Set down all of the data exactly. Pictures stay out of the copy.

◇ ◇ ◇

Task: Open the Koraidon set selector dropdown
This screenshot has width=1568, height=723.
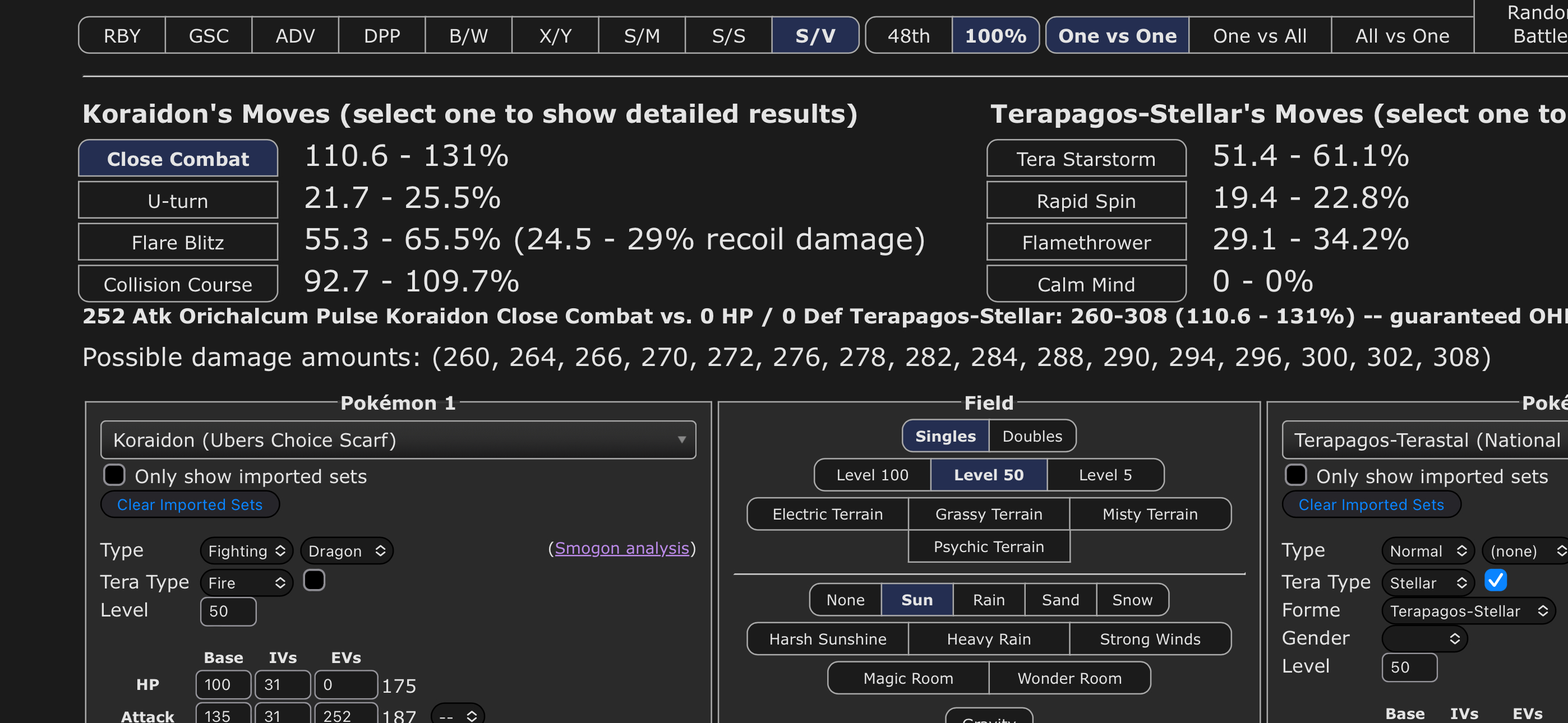Action: [x=398, y=439]
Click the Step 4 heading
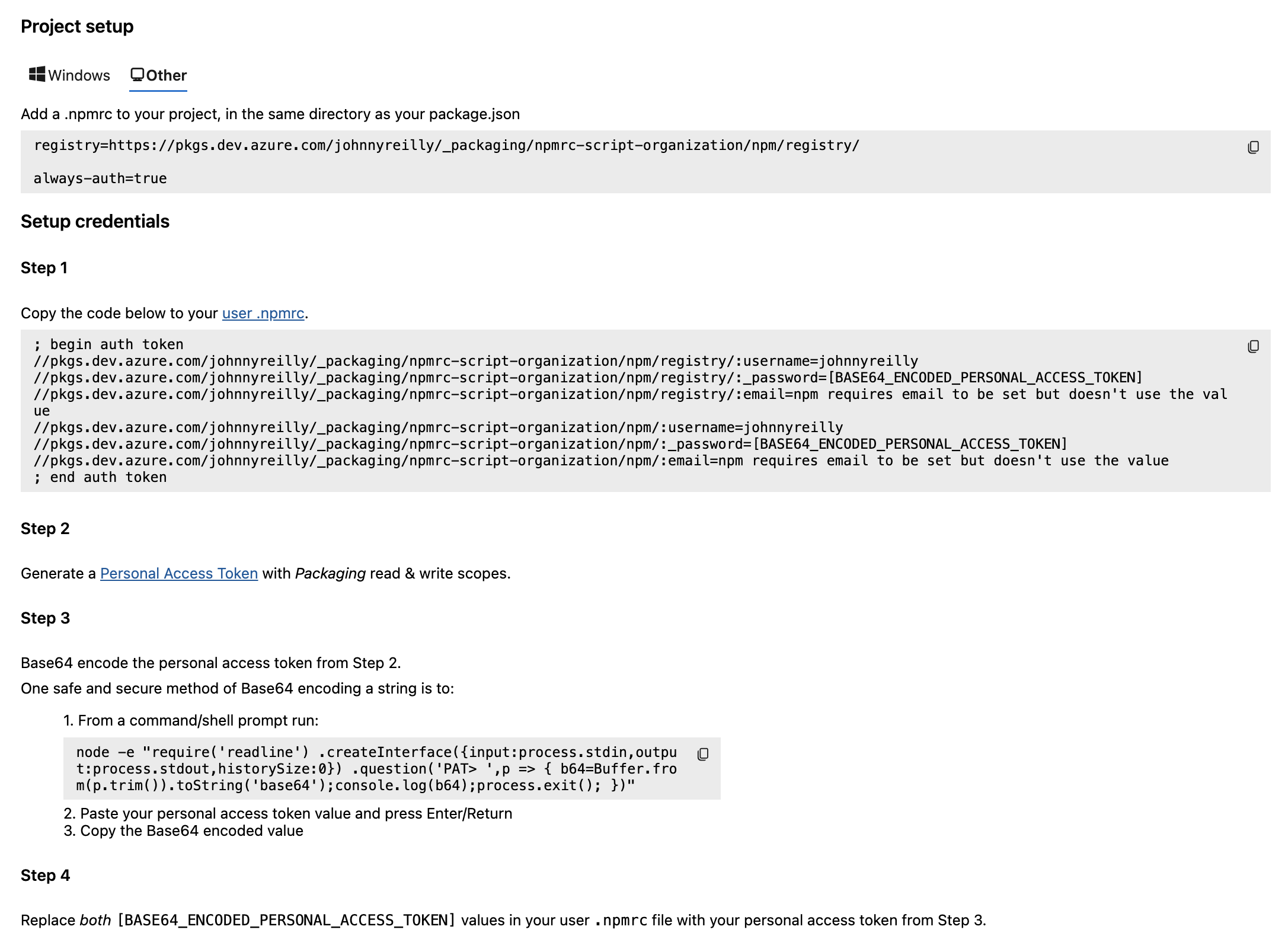1285x952 pixels. pyautogui.click(x=45, y=875)
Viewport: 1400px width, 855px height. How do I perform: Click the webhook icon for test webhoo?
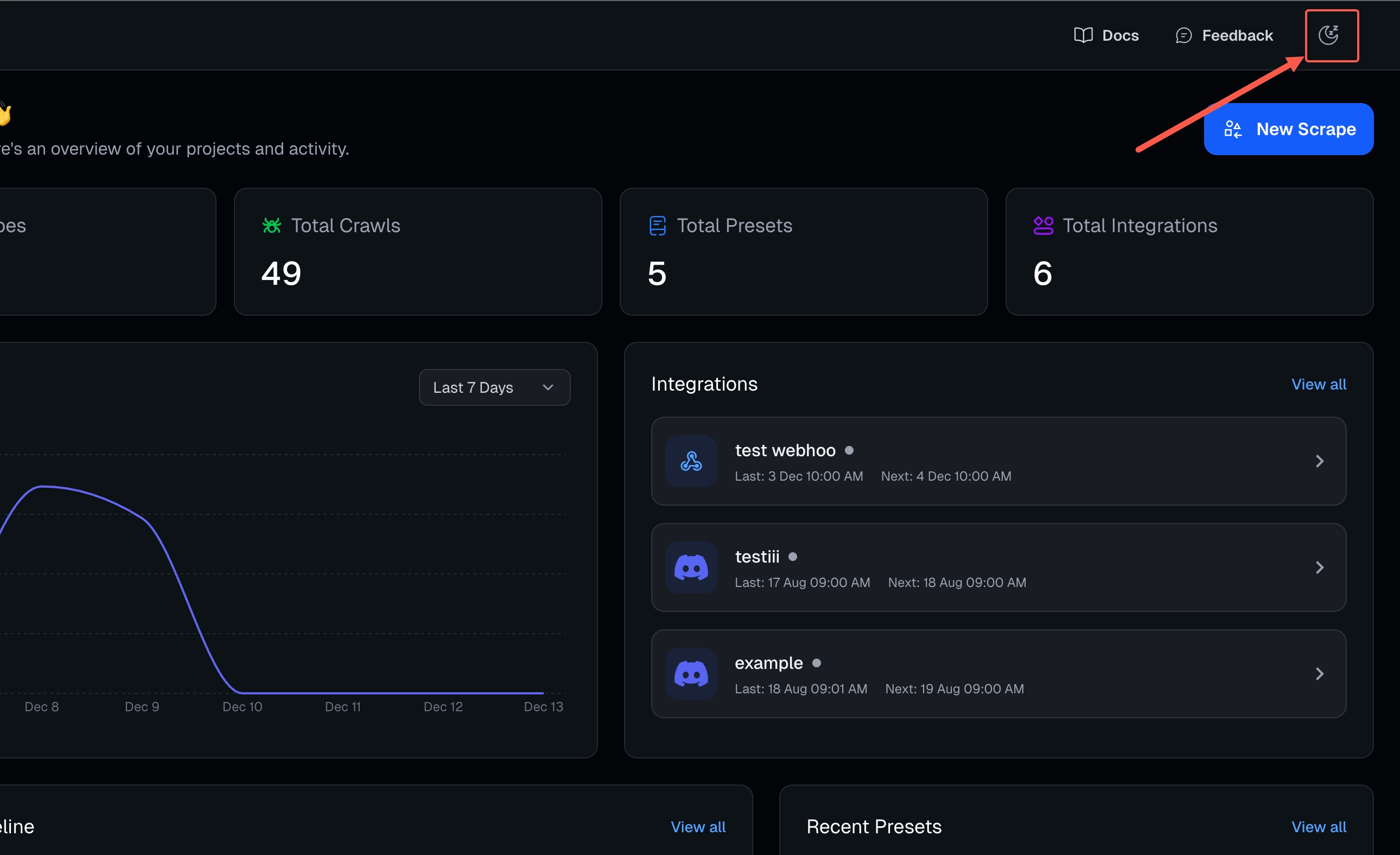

◇ ◇ ◇

> [TASK ANSWER]:
Task: Open the Koraidon set selector dropdown
This screenshot has width=1568, height=723.
Action: [x=398, y=439]
Click the Step 4 heading
1285x952 pixels. pyautogui.click(x=45, y=875)
Viewport: 1400px width, 855px height. How do I perform: Click the webhook icon for test webhoo?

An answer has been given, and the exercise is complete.